*** Opening Input ***

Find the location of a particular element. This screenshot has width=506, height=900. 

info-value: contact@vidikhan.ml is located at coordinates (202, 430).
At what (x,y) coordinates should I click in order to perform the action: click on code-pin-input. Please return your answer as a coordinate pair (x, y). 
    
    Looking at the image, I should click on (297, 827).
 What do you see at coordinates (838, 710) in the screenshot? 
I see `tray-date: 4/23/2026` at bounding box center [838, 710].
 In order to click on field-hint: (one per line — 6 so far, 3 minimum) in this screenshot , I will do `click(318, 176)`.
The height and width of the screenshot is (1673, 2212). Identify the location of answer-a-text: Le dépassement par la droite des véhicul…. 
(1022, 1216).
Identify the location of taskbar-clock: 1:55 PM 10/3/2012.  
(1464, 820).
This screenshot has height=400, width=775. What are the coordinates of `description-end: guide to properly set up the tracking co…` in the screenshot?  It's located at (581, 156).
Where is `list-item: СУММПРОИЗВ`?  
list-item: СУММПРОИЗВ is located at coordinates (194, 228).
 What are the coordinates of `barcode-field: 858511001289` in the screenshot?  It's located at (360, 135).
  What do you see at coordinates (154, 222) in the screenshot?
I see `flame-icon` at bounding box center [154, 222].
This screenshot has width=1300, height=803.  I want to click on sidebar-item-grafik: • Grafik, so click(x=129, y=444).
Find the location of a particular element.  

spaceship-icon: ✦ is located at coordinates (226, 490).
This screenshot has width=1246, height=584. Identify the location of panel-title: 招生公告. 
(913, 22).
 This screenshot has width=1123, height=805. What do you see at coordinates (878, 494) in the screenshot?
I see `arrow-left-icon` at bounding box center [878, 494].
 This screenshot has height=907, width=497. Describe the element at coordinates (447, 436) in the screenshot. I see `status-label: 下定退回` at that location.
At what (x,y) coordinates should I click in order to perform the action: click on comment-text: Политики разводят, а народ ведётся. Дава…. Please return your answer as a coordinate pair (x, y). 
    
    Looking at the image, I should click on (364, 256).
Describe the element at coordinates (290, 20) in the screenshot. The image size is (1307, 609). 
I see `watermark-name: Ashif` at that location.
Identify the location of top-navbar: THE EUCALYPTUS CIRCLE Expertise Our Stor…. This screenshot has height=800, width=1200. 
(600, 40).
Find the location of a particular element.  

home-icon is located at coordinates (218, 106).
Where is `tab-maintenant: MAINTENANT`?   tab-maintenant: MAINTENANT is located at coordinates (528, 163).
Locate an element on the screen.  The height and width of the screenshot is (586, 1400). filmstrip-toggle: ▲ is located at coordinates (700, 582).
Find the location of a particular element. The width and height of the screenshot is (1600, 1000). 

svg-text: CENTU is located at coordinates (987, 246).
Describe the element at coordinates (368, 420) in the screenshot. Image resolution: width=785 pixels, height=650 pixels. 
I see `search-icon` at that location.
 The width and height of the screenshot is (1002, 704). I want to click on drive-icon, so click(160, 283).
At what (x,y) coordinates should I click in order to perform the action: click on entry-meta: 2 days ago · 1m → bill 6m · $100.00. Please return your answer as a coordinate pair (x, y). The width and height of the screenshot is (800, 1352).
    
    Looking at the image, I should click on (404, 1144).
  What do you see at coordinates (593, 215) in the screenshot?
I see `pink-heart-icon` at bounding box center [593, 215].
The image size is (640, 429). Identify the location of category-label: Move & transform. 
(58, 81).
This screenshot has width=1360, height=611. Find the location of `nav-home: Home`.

*** Closing Input ***

- About this exercise
Can you rewrite every item above with "Identify the location of" changed to "Give the position of", keeping everything else the same?

- Final answer
Find the location of a particular element. This screenshot has width=506, height=900. 

info-value: contact@vidikhan.ml is located at coordinates (202, 430).
At what (x,y) coordinates should I click in order to perform the action: click on code-pin-input. Please return your answer as a coordinate pair (x, y). 
    
    Looking at the image, I should click on (297, 827).
 What do you see at coordinates (838, 710) in the screenshot? 
I see `tray-date: 4/23/2026` at bounding box center [838, 710].
 In order to click on field-hint: (one per line — 6 so far, 3 minimum) in this screenshot , I will do `click(318, 176)`.
The height and width of the screenshot is (1673, 2212). Give the position of answer-a-text: Le dépassement par la droite des véhicul…. 
(1022, 1216).
Give the position of taskbar-clock: 1:55 PM 10/3/2012.  
(1464, 820).
This screenshot has height=400, width=775. What are the coordinates of `description-end: guide to properly set up the tracking co…` in the screenshot?  It's located at (581, 156).
Where is `list-item: СУММПРОИЗВ`?  
list-item: СУММПРОИЗВ is located at coordinates (194, 228).
 What are the coordinates of `barcode-field: 858511001289` in the screenshot?  It's located at (360, 135).
  What do you see at coordinates (154, 222) in the screenshot?
I see `flame-icon` at bounding box center [154, 222].
This screenshot has width=1300, height=803.  I want to click on sidebar-item-grafik: • Grafik, so click(x=129, y=444).
Find the location of a particular element.  

spaceship-icon: ✦ is located at coordinates (226, 490).
This screenshot has width=1246, height=584. Give the position of panel-title: 招生公告. 
(913, 22).
 This screenshot has width=1123, height=805. What do you see at coordinates (878, 494) in the screenshot?
I see `arrow-left-icon` at bounding box center [878, 494].
 This screenshot has height=907, width=497. Describe the element at coordinates (447, 436) in the screenshot. I see `status-label: 下定退回` at that location.
At what (x,y) coordinates should I click in order to perform the action: click on comment-text: Политики разводят, а народ ведётся. Дава…. Please return your answer as a coordinate pair (x, y). 
    
    Looking at the image, I should click on (364, 256).
Describe the element at coordinates (290, 20) in the screenshot. The image size is (1307, 609). 
I see `watermark-name: Ashif` at that location.
Give the position of top-navbar: THE EUCALYPTUS CIRCLE Expertise Our Stor…. This screenshot has height=800, width=1200. 
(600, 40).
Find the location of a particular element.  

home-icon is located at coordinates (218, 106).
Where is `tab-maintenant: MAINTENANT`?   tab-maintenant: MAINTENANT is located at coordinates (528, 163).
Locate an element on the screen.  The height and width of the screenshot is (586, 1400). filmstrip-toggle: ▲ is located at coordinates (700, 582).
Find the location of a particular element. The width and height of the screenshot is (1600, 1000). 

svg-text: CENTU is located at coordinates (987, 246).
Describe the element at coordinates (368, 420) in the screenshot. Image resolution: width=785 pixels, height=650 pixels. 
I see `search-icon` at that location.
 The width and height of the screenshot is (1002, 704). I want to click on drive-icon, so click(160, 283).
At what (x,y) coordinates should I click in order to perform the action: click on entry-meta: 2 days ago · 1m → bill 6m · $100.00. Please return your answer as a coordinate pair (x, y). The width and height of the screenshot is (800, 1352).
    
    Looking at the image, I should click on (404, 1144).
  What do you see at coordinates (593, 215) in the screenshot?
I see `pink-heart-icon` at bounding box center [593, 215].
The image size is (640, 429). Give the position of category-label: Move & transform. 
(58, 81).
This screenshot has width=1360, height=611. Find the location of `nav-home: Home`.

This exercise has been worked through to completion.